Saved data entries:
________

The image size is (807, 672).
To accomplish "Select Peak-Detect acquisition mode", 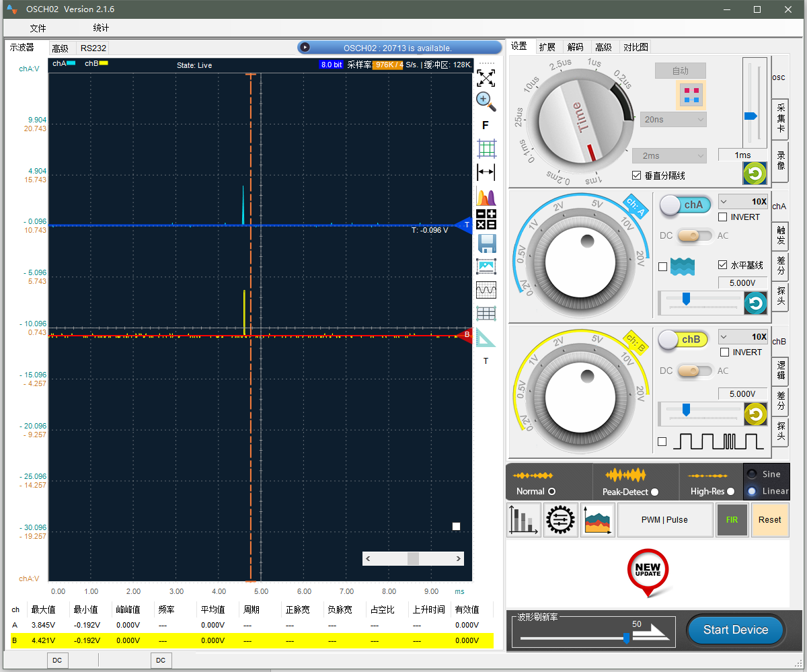I will point(654,492).
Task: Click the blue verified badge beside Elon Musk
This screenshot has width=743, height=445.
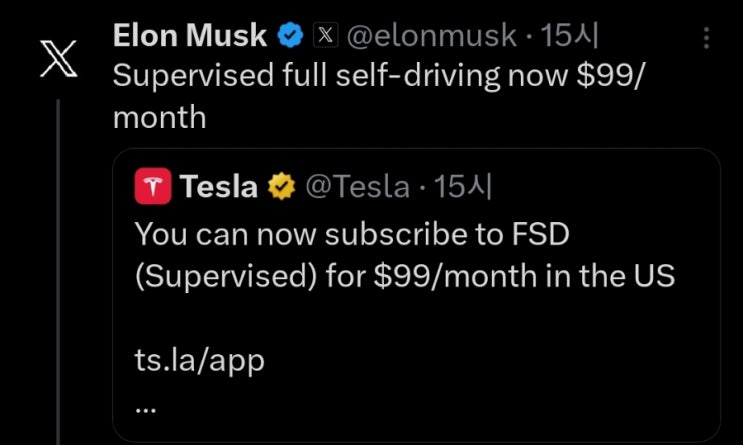Action: click(290, 37)
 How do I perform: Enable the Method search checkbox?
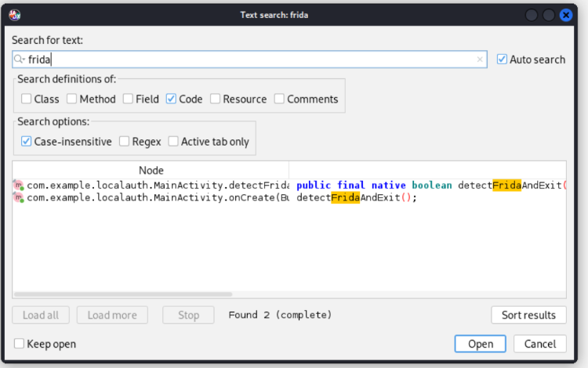click(x=72, y=99)
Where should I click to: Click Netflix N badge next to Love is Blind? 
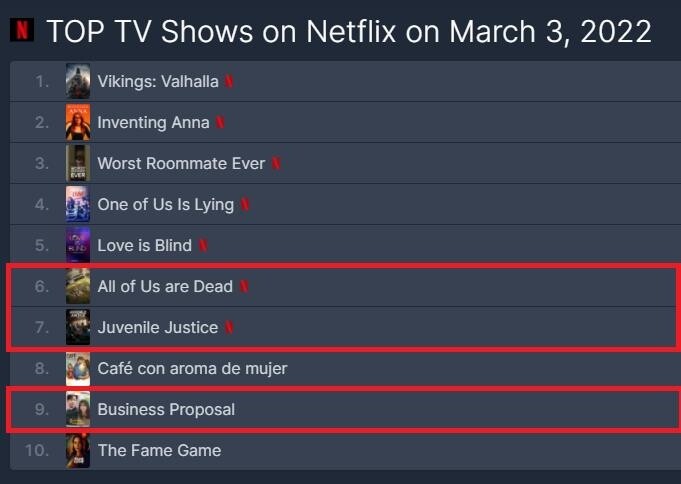tap(203, 245)
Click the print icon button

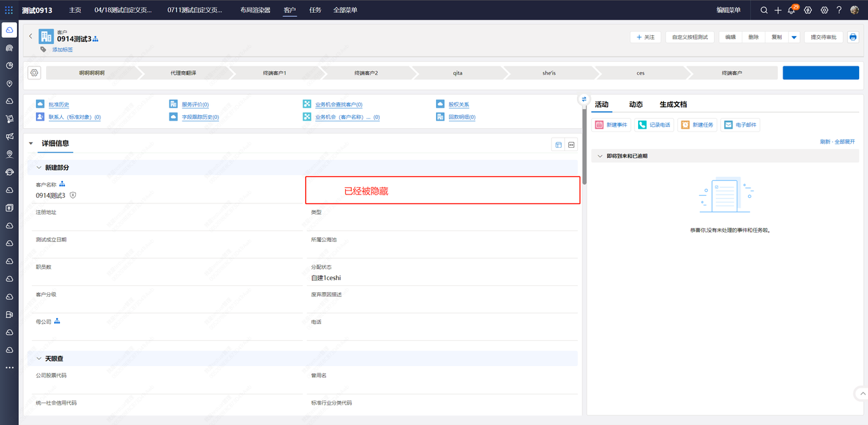(853, 37)
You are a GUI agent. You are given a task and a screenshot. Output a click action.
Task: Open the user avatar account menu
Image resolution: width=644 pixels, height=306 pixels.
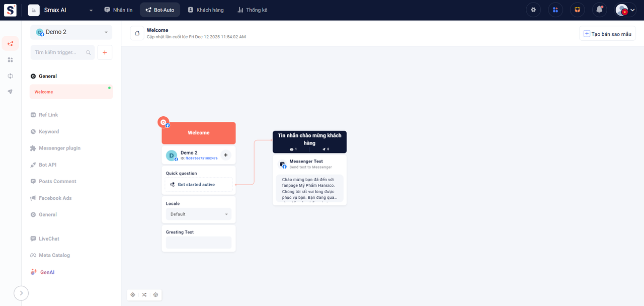pos(625,10)
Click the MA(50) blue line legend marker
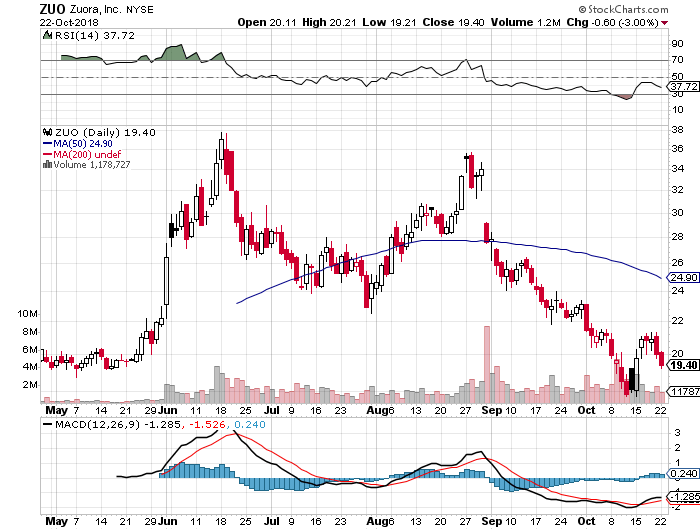 [45, 144]
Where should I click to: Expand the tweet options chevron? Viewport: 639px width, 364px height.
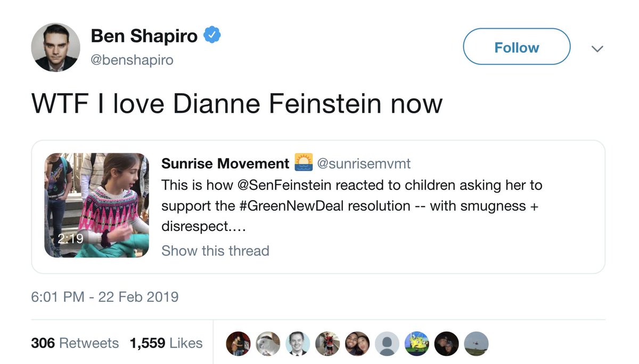coord(597,48)
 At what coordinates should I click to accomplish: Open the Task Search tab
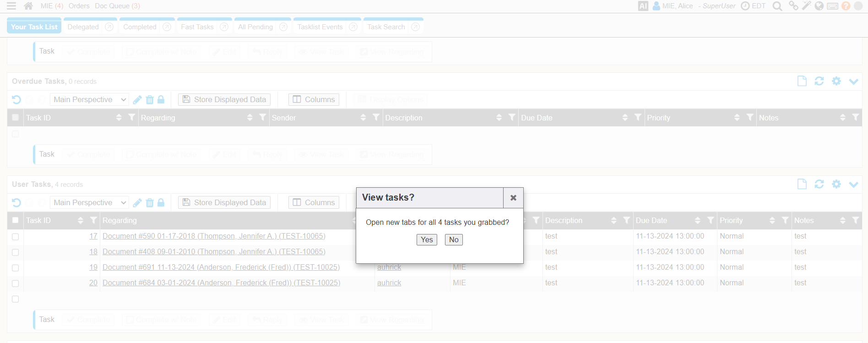(x=386, y=27)
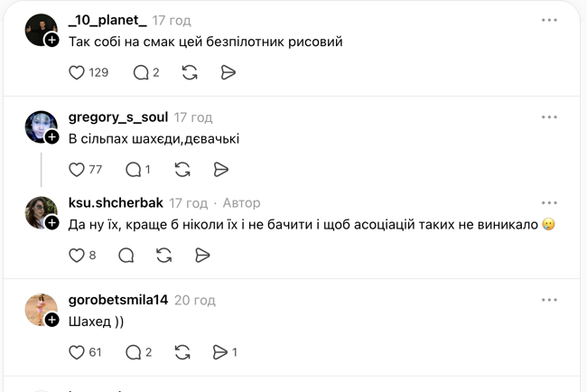The height and width of the screenshot is (392, 587).
Task: Repost the _10_planet_ comment
Action: (190, 72)
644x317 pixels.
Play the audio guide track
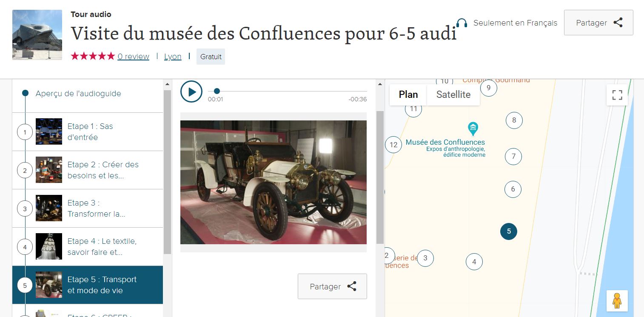point(191,91)
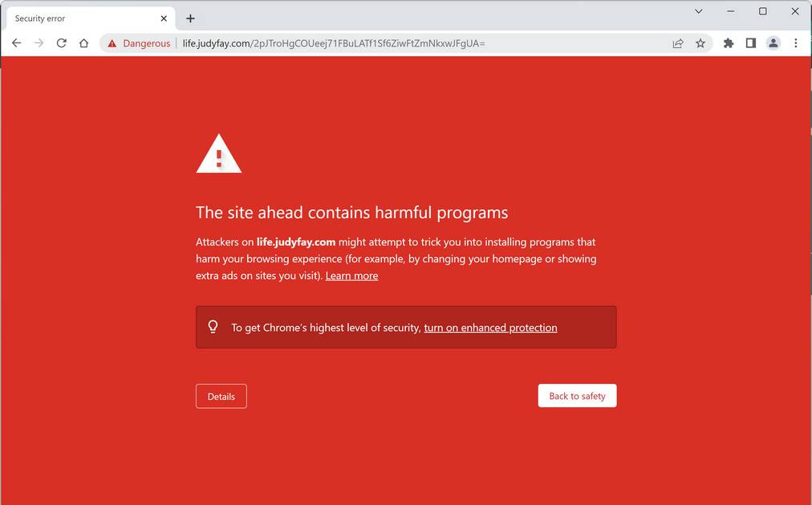This screenshot has height=505, width=812.
Task: Open the Extensions puzzle icon
Action: point(729,43)
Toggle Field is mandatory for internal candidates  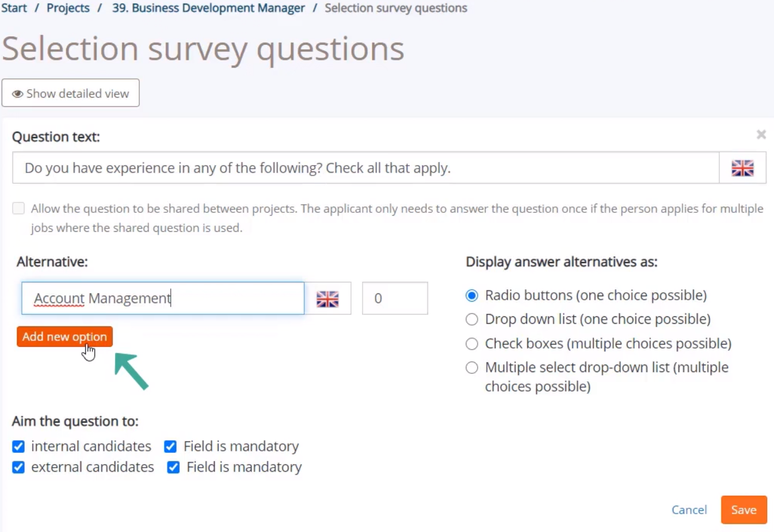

________

## What is needed
Beginning with the line holding "Click the MA(50) blue line legend marker", copy each line exactly through the end of the records above, and leave every picture out.

## Exercise response
Click the MA(50) blue line legend marker
 [45, 144]
Where should I click to: Expand the tweet options chevron? Viewport: 639px width, 364px height.
coord(597,48)
 At what coordinates should I click to accomplish: Open the Task Search tab
(x=386, y=27)
The height and width of the screenshot is (392, 587).
Task: Repost the _10_planet_ comment
Action: (190, 72)
644x317 pixels.
Play the audio guide track
point(191,91)
This screenshot has height=505, width=812.
Task: Open the Extensions puzzle icon
Action: point(729,43)
Toggle Field is mandatory for internal candidates  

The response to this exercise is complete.